DATA SUPPLIED:
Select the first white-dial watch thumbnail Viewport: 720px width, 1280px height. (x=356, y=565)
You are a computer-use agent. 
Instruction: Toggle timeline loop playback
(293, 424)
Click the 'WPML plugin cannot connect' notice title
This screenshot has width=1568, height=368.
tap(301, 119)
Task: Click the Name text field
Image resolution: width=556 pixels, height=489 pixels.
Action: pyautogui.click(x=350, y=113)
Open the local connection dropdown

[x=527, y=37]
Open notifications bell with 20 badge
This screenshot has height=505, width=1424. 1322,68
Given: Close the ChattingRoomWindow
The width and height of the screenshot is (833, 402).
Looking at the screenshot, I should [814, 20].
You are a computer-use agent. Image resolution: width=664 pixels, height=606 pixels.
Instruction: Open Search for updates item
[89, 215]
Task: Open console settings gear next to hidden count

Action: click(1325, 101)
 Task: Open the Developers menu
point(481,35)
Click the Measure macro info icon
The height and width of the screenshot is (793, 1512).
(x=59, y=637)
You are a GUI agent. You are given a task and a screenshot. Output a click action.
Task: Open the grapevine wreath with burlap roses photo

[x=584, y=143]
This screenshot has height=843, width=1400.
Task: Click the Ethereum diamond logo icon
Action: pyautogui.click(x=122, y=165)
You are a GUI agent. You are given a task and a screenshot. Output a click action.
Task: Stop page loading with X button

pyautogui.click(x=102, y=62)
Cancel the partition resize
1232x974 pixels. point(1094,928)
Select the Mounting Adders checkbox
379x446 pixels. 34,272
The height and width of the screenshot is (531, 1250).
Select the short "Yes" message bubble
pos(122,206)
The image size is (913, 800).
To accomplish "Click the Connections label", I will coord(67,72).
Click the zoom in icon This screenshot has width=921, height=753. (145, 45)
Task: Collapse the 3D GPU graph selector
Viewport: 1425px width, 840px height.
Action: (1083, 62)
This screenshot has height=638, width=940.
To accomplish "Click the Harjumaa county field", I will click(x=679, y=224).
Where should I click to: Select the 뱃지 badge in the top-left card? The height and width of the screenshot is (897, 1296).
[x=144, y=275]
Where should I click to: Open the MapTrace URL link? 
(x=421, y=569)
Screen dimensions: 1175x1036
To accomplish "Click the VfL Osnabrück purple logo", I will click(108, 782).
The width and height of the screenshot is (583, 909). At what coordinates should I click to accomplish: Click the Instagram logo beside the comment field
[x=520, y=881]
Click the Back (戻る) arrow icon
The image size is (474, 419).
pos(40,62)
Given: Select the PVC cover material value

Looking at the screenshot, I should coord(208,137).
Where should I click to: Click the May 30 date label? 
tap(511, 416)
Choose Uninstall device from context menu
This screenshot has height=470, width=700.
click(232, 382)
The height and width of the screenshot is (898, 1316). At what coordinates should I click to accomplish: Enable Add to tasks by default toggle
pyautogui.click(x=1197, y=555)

WORK TO BE COMPLETED: Print out the entire listing above without any change.

TASK SOLUTION:
Select the first white-dial watch thumbnail Viewport: 720px width, 1280px height. (x=356, y=565)
You are a computer-use agent. 
Instruction: Toggle timeline loop playback
(293, 424)
Click the 'WPML plugin cannot connect' notice title
This screenshot has width=1568, height=368.
tap(301, 119)
Task: Click the Name text field
Image resolution: width=556 pixels, height=489 pixels.
Action: pyautogui.click(x=350, y=113)
Open the local connection dropdown

[x=527, y=37]
Open notifications bell with 20 badge
This screenshot has height=505, width=1424. 1322,68
Given: Close the ChattingRoomWindow
The width and height of the screenshot is (833, 402).
Looking at the screenshot, I should [814, 20].
You are a computer-use agent. Image resolution: width=664 pixels, height=606 pixels.
Instruction: Open Search for updates item
[89, 215]
Task: Open console settings gear next to hidden count

Action: click(1325, 101)
 Task: Open the Developers menu
point(481,35)
Click the Measure macro info icon
The height and width of the screenshot is (793, 1512).
(x=59, y=637)
You are a GUI agent. You are given a task and a screenshot. Output a click action.
Task: Open the grapevine wreath with burlap roses photo

[x=584, y=143]
This screenshot has height=843, width=1400.
Task: Click the Ethereum diamond logo icon
Action: pyautogui.click(x=122, y=165)
You are a GUI agent. You are given a task and a screenshot. Output a click action.
Task: Stop page loading with X button

pyautogui.click(x=102, y=62)
Cancel the partition resize
1232x974 pixels. point(1094,928)
Select the Mounting Adders checkbox
379x446 pixels. 34,272
The height and width of the screenshot is (531, 1250).
Select the short "Yes" message bubble
pos(122,206)
The image size is (913, 800).
To accomplish "Click the Connections label", I will coord(67,72).
Click the zoom in icon This screenshot has width=921, height=753. (145, 45)
Task: Collapse the 3D GPU graph selector
Viewport: 1425px width, 840px height.
Action: (1083, 62)
This screenshot has height=638, width=940.
To accomplish "Click the Harjumaa county field", I will click(x=679, y=224).
Where should I click to: Select the 뱃지 badge in the top-left card? The height and width of the screenshot is (897, 1296).
[x=144, y=275]
Where should I click to: Open the MapTrace URL link? 
(x=421, y=569)
Screen dimensions: 1175x1036
To accomplish "Click the VfL Osnabrück purple logo", I will click(108, 782).
The width and height of the screenshot is (583, 909). At what coordinates should I click to accomplish: Click the Instagram logo beside the comment field
[x=520, y=881]
Click the Back (戻る) arrow icon
The image size is (474, 419).
pos(40,62)
Given: Select the PVC cover material value

Looking at the screenshot, I should coord(208,137).
Where should I click to: Click the May 30 date label? 
tap(511, 416)
Choose Uninstall device from context menu
This screenshot has height=470, width=700.
click(232, 382)
The height and width of the screenshot is (898, 1316). At what coordinates should I click to accomplish: Enable Add to tasks by default toggle
pyautogui.click(x=1197, y=555)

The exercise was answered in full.